Holy Saturday is the quietest, most hidden day of the journey. Nothing seems to move. The tomb is closed, hope feels suspended, and even faith can feel fragile. This is the day of waiting without clear answers—the space between what has ended and what has not yet begun. We often want to rush past this day, eager to reach the joy of Easter, but the mystics gently urge us to stay.
Evelyn Underhill spoke of the spiritual life as a process of surrender, where we learn to trust what we cannot yet see. Holy Saturday invites exactly that kind of trust. Teresa of Avila might describe it as wandering the inner rooms of the soul, unsure of where the next doorway leads.
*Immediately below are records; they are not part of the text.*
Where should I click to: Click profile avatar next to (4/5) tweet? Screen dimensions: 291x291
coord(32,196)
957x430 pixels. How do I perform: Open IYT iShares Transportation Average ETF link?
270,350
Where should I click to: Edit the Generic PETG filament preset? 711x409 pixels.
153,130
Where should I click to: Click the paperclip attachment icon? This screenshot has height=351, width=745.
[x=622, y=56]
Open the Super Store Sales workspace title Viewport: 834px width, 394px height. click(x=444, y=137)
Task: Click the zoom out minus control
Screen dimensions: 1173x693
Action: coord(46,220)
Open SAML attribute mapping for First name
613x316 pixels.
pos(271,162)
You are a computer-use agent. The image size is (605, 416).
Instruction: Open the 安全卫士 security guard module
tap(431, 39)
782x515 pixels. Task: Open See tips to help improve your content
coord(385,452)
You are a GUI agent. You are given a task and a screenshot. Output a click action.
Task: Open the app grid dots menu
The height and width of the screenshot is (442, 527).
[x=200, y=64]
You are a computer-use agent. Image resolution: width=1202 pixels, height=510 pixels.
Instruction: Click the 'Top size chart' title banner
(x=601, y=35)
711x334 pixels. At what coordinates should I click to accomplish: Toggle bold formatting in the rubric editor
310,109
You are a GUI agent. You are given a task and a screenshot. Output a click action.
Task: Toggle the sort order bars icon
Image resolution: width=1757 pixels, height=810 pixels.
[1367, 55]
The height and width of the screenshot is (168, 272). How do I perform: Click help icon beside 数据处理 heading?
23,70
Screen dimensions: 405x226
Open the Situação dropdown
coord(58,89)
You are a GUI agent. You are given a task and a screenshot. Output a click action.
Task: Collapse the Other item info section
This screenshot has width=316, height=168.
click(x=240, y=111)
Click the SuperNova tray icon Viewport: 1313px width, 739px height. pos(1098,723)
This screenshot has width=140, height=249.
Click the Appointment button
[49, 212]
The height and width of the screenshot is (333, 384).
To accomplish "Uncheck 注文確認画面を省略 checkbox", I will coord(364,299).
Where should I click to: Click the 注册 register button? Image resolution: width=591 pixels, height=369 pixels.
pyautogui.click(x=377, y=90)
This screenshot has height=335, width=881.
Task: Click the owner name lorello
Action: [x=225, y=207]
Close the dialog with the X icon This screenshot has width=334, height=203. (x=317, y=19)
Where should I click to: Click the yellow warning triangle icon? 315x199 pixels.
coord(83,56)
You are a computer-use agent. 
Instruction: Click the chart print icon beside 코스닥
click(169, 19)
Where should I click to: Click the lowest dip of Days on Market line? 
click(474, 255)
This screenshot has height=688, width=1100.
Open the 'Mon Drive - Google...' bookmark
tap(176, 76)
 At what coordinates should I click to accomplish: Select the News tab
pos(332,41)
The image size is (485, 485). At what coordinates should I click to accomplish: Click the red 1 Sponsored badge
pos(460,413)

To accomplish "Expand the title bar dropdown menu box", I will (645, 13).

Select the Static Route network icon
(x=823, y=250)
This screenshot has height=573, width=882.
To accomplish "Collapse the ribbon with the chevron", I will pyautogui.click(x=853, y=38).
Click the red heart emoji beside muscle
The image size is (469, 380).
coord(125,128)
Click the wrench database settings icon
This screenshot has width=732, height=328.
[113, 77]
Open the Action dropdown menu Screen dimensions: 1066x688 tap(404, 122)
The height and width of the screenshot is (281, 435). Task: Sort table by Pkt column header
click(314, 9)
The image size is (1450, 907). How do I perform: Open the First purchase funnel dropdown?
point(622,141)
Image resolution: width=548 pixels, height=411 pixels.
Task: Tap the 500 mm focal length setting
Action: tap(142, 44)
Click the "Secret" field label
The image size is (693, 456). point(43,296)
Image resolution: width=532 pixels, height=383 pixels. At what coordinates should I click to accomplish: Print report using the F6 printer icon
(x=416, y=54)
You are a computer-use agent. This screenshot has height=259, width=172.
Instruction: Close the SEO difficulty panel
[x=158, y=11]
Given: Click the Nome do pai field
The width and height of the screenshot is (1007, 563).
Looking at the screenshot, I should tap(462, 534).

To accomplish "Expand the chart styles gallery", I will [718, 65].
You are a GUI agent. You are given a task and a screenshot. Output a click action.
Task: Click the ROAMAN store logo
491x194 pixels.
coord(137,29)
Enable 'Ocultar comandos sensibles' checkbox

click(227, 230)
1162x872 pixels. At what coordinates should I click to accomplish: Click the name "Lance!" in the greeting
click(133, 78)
It is uncomfortable, even unsettling, because we prefer clarity. Yet this stillness holds a quiet kind of grace.
Thomas Merton described contemplation as a deep, alive silence—not empty, but full. This day reflects that kind of silence. Though everything appears still, something sacred is unfolding beneath the surface. St. John of the Cross reminds us that God often works most powerfully in hidden ways, beyond our awareness. What feels like absence may actually be a deeper presence, one we cannot yet perceive.
There is hope here, though it is softer than the triumph of Easter. The hope of Holy Saturday is the assurance that waiting is not meaningless. It is a sacred pause, a necessary unfolding. Like seeds buried in the earth, something is quietly preparing for new life. Passover’s promise of deliverance and Good Friday’s sorrow both lead us here—to trust that God is still at work, even in silence.
So we remain. We breathe. We wait.
Where in your life are you being asked to wait without clear answers?
How do you usually respond to silence or uncertainty—do you resist it or lean into it?
What might it look like to trust that something good is unfolding, even if you cannot yet see it?